■ Task prompt
Copy the data below from the line with "Open Změnit příjemce submenu" to the line with "Action: pos(1334,14)", swapping "Expand" for "Open" and leaving everything else untouched.

— Begin Input data —

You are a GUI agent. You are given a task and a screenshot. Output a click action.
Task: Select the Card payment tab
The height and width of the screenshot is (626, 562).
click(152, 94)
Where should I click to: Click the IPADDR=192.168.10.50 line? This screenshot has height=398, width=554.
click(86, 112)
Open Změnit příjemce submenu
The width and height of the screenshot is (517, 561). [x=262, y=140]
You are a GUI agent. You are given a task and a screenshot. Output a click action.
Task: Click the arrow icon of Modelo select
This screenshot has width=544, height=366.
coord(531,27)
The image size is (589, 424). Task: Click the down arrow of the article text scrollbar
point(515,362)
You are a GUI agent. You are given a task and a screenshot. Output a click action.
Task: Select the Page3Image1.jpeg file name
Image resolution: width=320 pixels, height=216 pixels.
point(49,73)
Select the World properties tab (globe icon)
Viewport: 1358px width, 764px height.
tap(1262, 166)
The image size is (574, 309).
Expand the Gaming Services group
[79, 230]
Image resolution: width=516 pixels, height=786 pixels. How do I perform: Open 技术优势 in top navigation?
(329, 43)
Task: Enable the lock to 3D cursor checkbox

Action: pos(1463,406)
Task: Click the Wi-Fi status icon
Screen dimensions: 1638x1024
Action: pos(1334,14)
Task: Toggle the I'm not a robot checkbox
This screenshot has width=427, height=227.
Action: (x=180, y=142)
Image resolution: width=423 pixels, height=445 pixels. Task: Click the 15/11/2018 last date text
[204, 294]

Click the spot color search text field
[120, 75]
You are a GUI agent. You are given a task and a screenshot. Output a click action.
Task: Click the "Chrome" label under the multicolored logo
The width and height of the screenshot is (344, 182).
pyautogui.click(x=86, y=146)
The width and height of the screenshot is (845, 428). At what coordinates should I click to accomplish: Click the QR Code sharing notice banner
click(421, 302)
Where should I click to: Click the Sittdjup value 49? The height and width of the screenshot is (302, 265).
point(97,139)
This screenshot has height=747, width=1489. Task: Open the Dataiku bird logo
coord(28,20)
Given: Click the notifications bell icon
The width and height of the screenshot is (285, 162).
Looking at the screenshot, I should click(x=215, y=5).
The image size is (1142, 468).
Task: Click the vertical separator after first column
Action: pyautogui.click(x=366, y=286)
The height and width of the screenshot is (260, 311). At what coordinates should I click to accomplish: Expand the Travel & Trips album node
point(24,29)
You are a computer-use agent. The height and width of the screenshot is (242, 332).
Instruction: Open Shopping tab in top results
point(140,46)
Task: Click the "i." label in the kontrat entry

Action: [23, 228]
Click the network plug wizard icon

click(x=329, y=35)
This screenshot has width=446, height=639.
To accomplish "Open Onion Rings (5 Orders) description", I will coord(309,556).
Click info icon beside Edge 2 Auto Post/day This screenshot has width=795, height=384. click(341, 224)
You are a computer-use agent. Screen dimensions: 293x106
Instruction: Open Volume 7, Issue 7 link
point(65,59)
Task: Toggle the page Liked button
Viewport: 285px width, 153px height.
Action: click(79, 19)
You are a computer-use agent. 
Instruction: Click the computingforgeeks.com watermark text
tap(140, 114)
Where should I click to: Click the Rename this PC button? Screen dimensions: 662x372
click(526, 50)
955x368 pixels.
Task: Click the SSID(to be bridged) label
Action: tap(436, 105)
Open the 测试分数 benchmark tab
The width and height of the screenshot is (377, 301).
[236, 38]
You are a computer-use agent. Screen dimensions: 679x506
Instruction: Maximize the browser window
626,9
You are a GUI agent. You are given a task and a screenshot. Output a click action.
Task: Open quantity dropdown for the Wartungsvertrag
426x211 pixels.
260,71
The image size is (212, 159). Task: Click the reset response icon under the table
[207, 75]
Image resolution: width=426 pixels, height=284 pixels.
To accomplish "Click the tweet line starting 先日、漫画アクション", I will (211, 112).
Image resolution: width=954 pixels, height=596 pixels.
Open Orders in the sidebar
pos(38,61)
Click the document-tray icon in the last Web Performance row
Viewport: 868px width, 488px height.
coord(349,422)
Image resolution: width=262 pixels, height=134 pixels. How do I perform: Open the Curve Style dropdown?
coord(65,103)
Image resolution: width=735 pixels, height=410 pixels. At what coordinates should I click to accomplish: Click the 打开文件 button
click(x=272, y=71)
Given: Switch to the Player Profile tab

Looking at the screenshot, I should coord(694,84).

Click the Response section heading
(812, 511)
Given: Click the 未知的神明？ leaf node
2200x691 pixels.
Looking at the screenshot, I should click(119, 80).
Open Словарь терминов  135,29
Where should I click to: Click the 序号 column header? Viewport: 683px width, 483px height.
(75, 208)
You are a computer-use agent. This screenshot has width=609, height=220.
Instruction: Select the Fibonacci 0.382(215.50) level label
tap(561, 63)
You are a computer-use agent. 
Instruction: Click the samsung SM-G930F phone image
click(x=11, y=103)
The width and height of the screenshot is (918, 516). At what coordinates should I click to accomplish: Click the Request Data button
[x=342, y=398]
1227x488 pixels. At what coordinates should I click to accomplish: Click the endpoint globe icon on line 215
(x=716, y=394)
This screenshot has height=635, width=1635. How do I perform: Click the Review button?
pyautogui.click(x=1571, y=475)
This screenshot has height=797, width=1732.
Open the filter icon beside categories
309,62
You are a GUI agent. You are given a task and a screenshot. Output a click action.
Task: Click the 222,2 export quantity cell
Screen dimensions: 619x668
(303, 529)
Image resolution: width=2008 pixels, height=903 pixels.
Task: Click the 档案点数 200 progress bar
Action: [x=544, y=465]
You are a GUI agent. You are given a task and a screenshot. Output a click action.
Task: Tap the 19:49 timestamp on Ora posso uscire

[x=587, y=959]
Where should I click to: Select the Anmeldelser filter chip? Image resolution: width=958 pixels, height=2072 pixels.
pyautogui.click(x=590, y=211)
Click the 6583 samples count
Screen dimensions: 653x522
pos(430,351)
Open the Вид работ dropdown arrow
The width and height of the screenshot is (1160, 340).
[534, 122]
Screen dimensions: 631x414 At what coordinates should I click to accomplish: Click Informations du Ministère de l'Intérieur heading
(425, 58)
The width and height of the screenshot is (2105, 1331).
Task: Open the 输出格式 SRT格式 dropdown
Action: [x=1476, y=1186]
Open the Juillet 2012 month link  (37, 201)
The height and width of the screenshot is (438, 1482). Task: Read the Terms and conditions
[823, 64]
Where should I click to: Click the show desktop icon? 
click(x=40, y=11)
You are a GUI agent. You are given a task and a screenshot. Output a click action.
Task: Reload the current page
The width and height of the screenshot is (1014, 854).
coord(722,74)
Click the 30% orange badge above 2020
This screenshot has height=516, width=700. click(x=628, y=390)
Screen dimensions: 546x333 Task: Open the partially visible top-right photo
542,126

— End Input data —

■ Solution below
Open Změnit příjemce submenu
The width and height of the screenshot is (517, 561). [x=262, y=140]
You are a GUI agent. You are given a task and a screenshot. Output a click action.
Task: Click the arrow icon of Modelo select
This screenshot has width=544, height=366.
coord(531,27)
The image size is (589, 424). Task: Click the down arrow of the article text scrollbar
point(515,362)
You are a GUI agent. You are given a task and a screenshot. Output a click action.
Task: Select the Page3Image1.jpeg file name
Image resolution: width=320 pixels, height=216 pixels.
point(49,73)
Select the World properties tab (globe icon)
Viewport: 1358px width, 764px height.
tap(1262, 166)
The image size is (574, 309).
Open the Gaming Services group
[79, 230]
Image resolution: width=516 pixels, height=786 pixels. How do I perform: Open 技术优势 in top navigation?
(329, 43)
Task: Enable the lock to 3D cursor checkbox

Action: pos(1463,406)
Task: Click the Wi-Fi status icon
Screen dimensions: 1638x1024
Action: pos(1334,14)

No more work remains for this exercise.